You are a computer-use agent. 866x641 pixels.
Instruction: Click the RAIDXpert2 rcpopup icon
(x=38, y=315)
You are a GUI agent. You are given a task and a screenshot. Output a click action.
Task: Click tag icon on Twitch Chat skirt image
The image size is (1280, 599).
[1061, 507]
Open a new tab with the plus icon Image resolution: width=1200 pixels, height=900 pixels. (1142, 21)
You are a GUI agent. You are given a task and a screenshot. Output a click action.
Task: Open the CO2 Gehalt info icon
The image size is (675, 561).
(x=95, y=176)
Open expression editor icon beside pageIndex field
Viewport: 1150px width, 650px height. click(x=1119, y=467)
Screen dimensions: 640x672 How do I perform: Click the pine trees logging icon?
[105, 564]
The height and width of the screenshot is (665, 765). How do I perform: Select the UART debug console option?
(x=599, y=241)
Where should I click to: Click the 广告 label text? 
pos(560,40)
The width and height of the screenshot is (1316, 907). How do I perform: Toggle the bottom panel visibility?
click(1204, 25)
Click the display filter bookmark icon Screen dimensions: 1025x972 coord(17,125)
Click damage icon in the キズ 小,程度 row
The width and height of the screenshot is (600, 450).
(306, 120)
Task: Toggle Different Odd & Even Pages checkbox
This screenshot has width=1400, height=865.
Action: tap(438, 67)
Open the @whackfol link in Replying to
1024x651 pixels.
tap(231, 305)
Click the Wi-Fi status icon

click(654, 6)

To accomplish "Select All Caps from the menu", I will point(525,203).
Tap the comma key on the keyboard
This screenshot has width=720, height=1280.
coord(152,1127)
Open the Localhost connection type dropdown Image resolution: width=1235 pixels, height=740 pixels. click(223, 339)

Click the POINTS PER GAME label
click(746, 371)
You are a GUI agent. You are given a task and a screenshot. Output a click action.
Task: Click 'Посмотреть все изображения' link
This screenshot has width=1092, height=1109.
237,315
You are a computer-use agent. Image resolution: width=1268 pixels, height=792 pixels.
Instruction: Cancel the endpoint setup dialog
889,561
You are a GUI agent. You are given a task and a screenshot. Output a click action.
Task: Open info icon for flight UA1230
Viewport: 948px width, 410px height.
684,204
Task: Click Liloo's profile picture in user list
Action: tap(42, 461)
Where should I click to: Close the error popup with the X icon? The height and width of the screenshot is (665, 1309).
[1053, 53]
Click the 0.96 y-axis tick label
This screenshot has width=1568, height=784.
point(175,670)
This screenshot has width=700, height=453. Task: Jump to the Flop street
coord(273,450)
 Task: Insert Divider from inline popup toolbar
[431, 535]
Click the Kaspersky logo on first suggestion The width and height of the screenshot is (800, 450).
########################################
Which lines in the material above contain the string "size"? Copy every such line, and treat uppercase and lowercase as different.

• Solution:
The image size is (1280, 599).
The image size is (675, 561).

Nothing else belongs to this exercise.